Like our sister planet, the moon, he has his rhythmic moments of libration; he then reveals his other side, a profoundly human, emotional one. He is not all frosty intellect. But he holds in horror the facile expression of the sentiments. It's only too easy to write for those avid of sentimentalism, or to express what Thomas Huxley calls "sensualistic caterwauling." In the large, generous curve of his temperament there is room for all life, but not for a lean or lush statement of life. You may read him in a state of mellow exasperation, but you cannot deny his ultimate sincerity. There is no lack of substance in his densely woven patterns, for patterns there are, though the figure be difficult to piece out.

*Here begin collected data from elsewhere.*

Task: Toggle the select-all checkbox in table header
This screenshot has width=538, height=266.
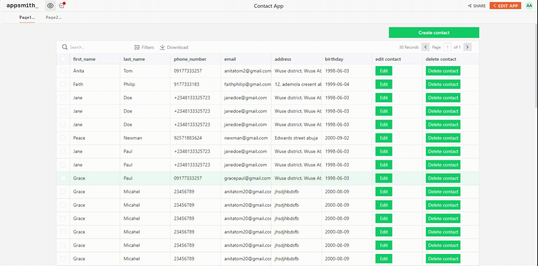Action: click(63, 59)
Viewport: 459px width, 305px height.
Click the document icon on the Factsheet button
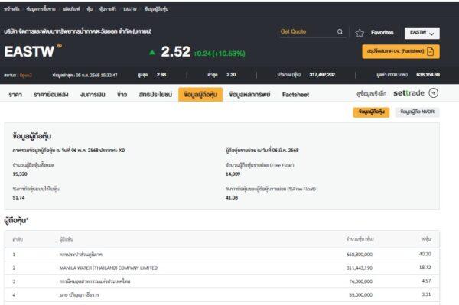coord(430,51)
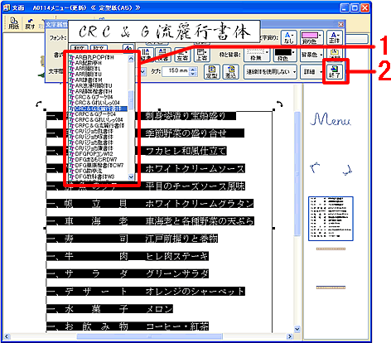
Task: Toggle the 横書 horizontal writing button
Action: click(162, 55)
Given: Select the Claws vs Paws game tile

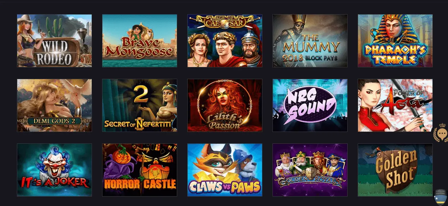Looking at the screenshot, I should [225, 170].
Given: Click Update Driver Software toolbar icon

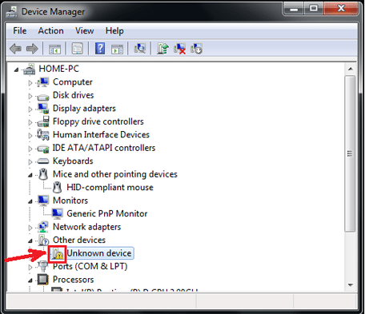Looking at the screenshot, I should coord(162,49).
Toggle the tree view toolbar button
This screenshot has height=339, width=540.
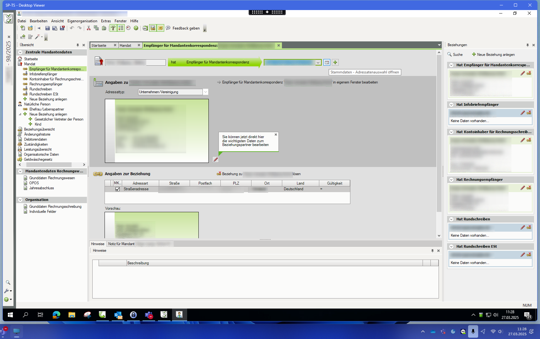pos(113,28)
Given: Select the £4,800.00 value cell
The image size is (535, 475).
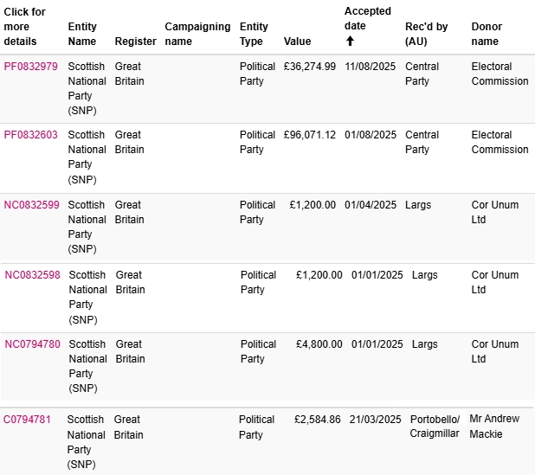Looking at the screenshot, I should [319, 344].
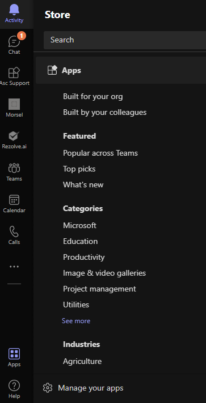This screenshot has width=206, height=403.
Task: Open the Asc Support app icon
Action: (x=14, y=72)
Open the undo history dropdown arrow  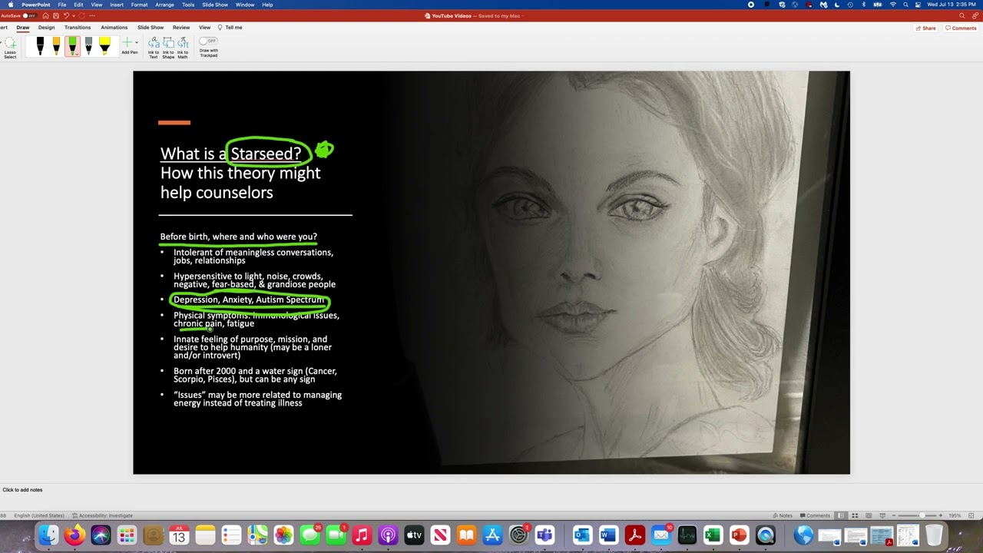(74, 15)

His route of emerald is elliptical; follow him who dare! A "wingy mystery." He is all vision. He does not always avoid naked issues. His thousand and one characters are significantly vital. His is not "the shadow land of American fiction"; simply his supreme tact of omission has dispensed with the entire banal apparatus of fiction as commonly practised. To use a musical example: his prose is like the complicated score of some latter-day composer, and his art, like music, is a solvent. He discards lumbering descriptions, antique melodramatics, set developments and dÉnouements, mastodonic structures. The sharp savour of character is omnipresent. His very pauses are eloquent. He evokes. His harmonic tissue melts into remoter harmonic perspectives. He composes in every tonality. Continuity of impression is unfailing. When reading him sympathetically one recalls the saying of Maurice BarrÈs: "For an accomplished spirit there is but one dialogue, that between our two egos—the momentary ego that we are and the ideal one toward which we strive." For Jacobeans this interior dialogue, with its "secondary intention" marches like muted music through the pages of the latter period. Henry James will always be a touchstone for the tasteless.